Curtis Vance’s girlfriend, Shaneika Cooper, testified about their 11-year relationship. They have three children and their pictures were shown to the jury. She said Curtis was a “perfect father” and shared responsibility for the children. He fed, diapered and cared for them, including taking them to a park. Children could be heard outside in the hallway while she testified. At one point, a small hand could be seen pressed to the frosted glass in the door.

 

“If you kill him, you’re killing them because they love him,” she said.

 

Vance’s brother and sister also testified. His sister was raised from infancy by foster parents,  a  pastor and his wife. She said because she had supportive parents who didn’t neglect her, she was the first Vance child to graduate from high school. She said she’d enrolled in college in Tennessee, but withdrew because of a medical condition. She said her brother had urged her not to get involved in his defense because it would be too stressful. She read a letter Vance wrote her from jail urging her to stay the course on her education.

 

Prosecutor Jegley argued for the death penalty, saying the state proved Vance had committed a previous violent felony (rape of a Marianna school teacher); that he killed Pressly to avoid arrest; that he took something of value, and that he committed the murder in an "especially cruel" manner.

 

Defense lawyer Streett asked the jurors to especially consider whether pecuniary gain or an effort to avoid arrest really were factors in the crime. This was not a "contract killing," she said. She showed a photo of Vance as a child. She said the jury's task was to "limit the damage from this point forward." She asked the jury if they could do their jobs without adding another death to the tragedy.

 

If Curtis Vance had a mother who cared half as much for him as Patti Cannady cared for her daughter, she said, "maybe we wouldn't be here."

 

"There's value there. There was something worth valuing," Street said, in showing a picture of Vance as a child. She told jurors "the decision you are about to make may speak as much about you as it does about Curtis Vance."

 

The community expects Vance to receive death, Street said, which she called "the smoother path." But she said later, "This is a time for courage."

 

Jegley rebutted.

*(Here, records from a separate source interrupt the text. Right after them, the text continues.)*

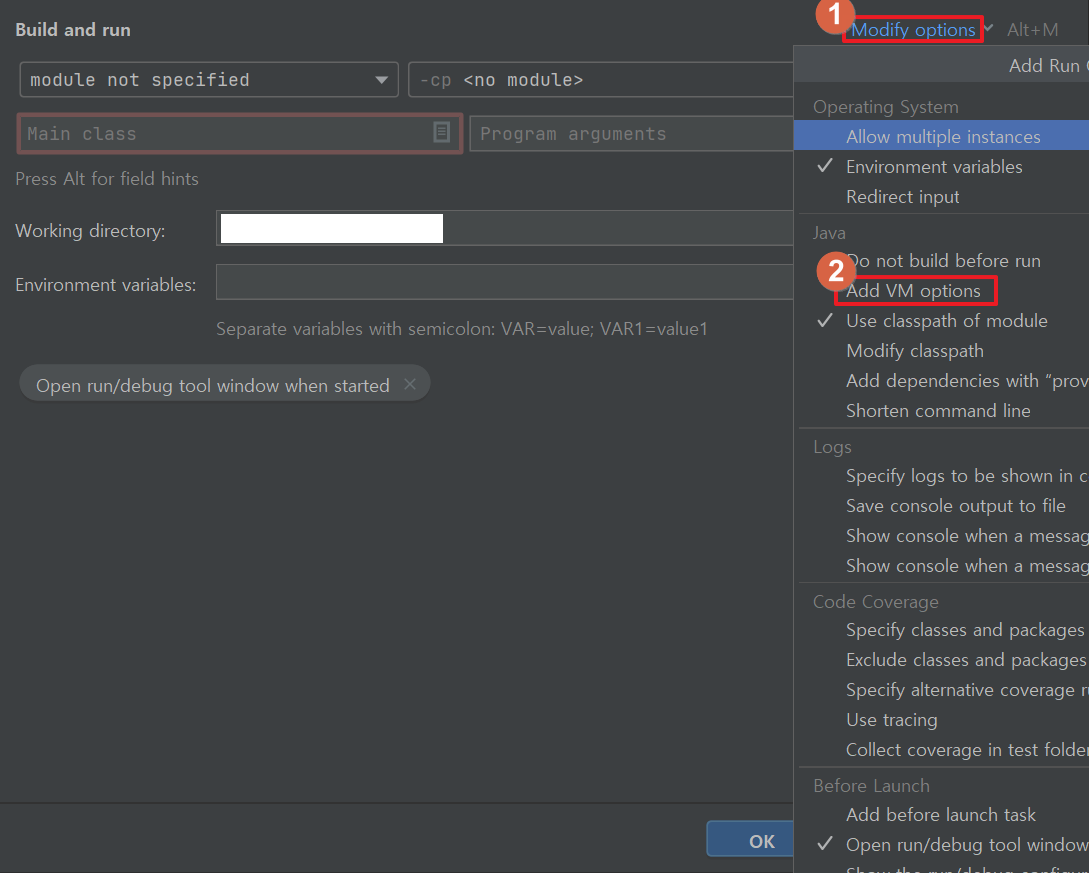Select "Add VM options" from the menu
This screenshot has width=1089, height=873.
(x=913, y=290)
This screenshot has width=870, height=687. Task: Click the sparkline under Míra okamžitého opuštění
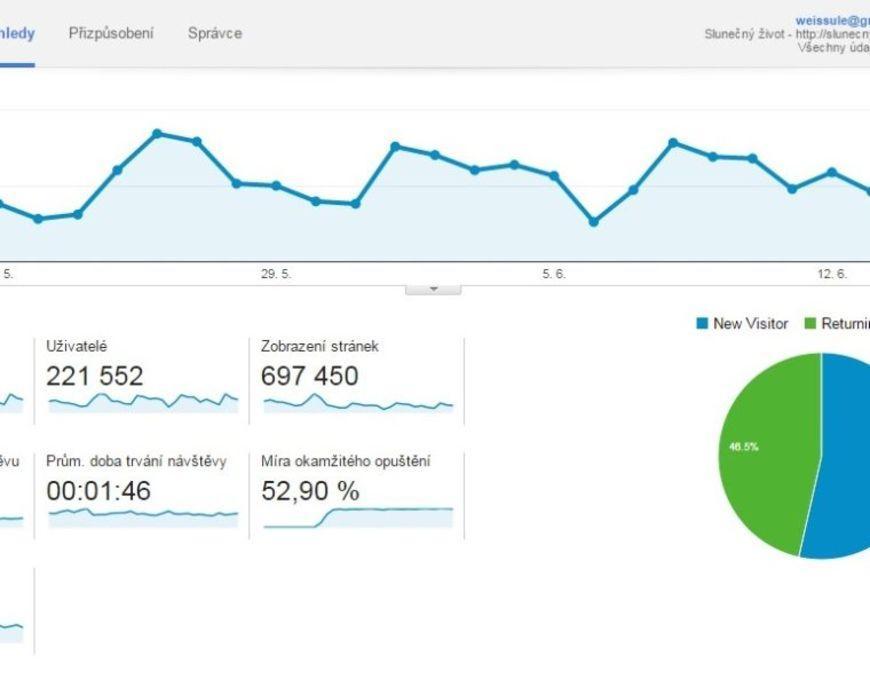(357, 516)
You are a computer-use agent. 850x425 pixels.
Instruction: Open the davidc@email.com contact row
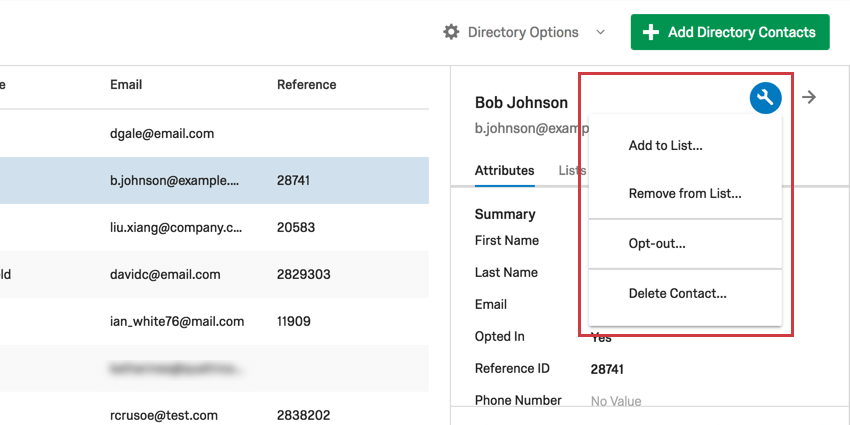165,274
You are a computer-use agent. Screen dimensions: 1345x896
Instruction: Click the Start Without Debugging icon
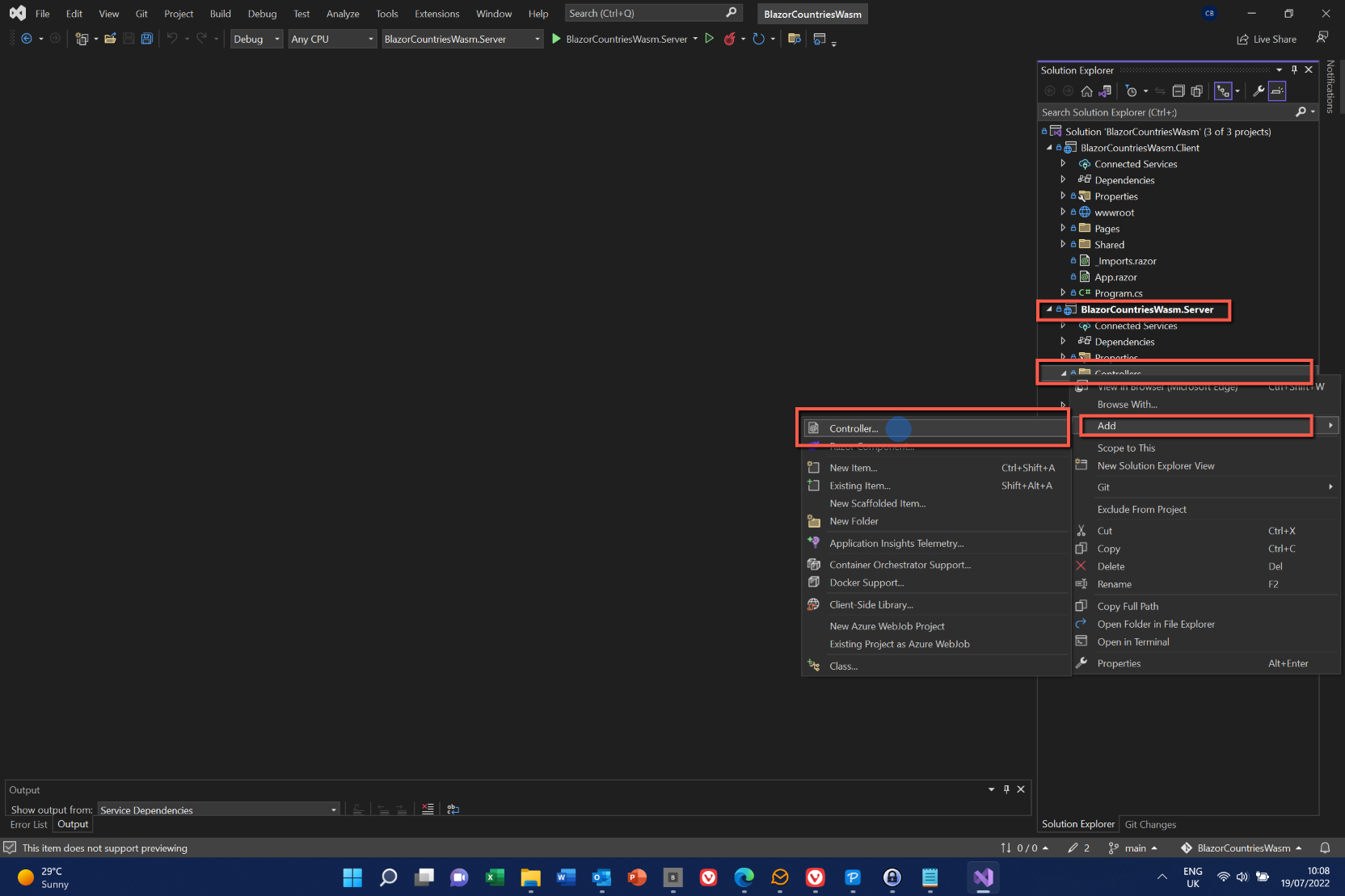(709, 39)
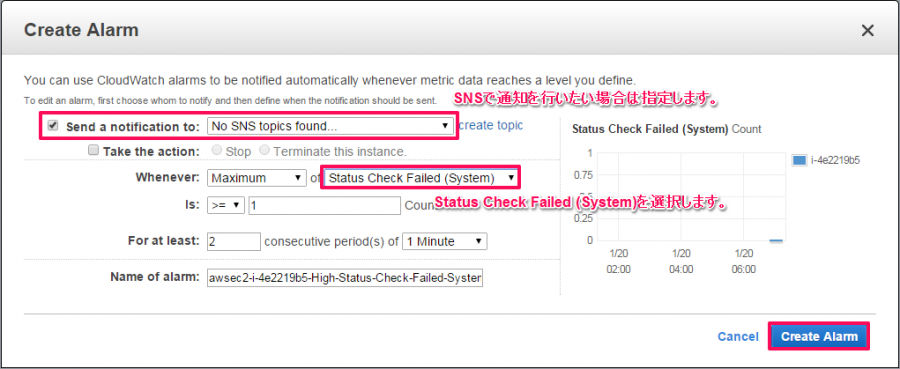
Task: Click the blue i-4e2219b5 legend swatch
Action: [800, 161]
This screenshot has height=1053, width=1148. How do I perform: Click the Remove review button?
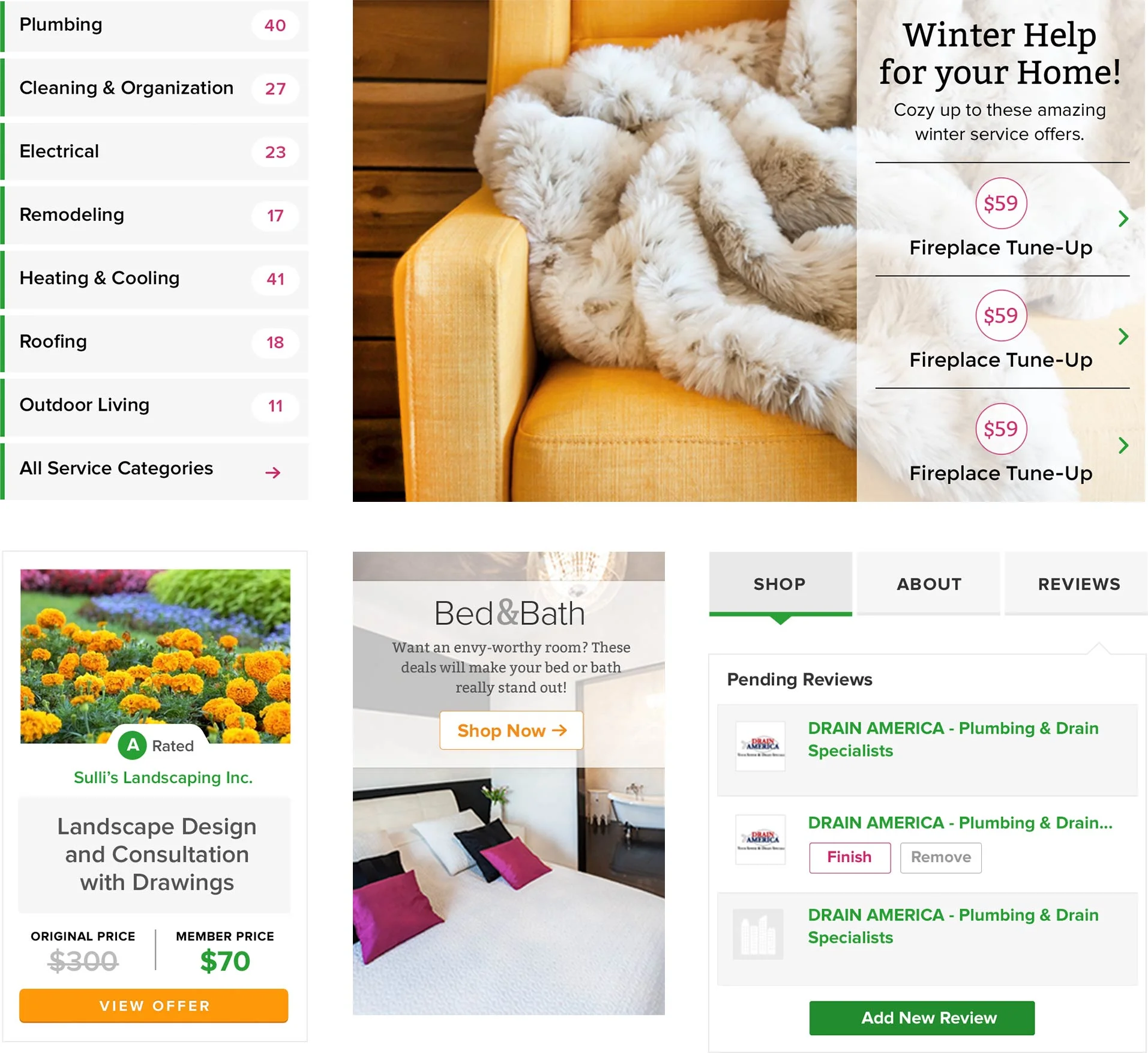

He said "This case is not about damage, it's about justice." He reminded the jurors that they took an oath not to consider what the community has to say and urged them not to violate their oath. He conceded Curtis Vance has had a tough life and his mother had a tough life, too. But he said that Vance's brother had a lot of the same problems, "but he has graduated from high school with excellent grades, he's going to be amanager at a local McDonald's and he's planning to go to college."

 

Said Jegley: "Same circusmtances, different result." He said nobody had ever told the jury Curtis Vance could not make choices. "He chose to be a scavenger ... He didn't have to graduate and promote himself to the predator he became." Vance could have the left the Pressly house, but chose to return with a weapon and "be the predator."

 

Jegley reminded the jurors of his opening statment, when he mentioned cries that went unanswered in the dark the night of  Pressly's beating. "I heard an answer yesterday. I heard an answer from you. Now it's time to complete the circle."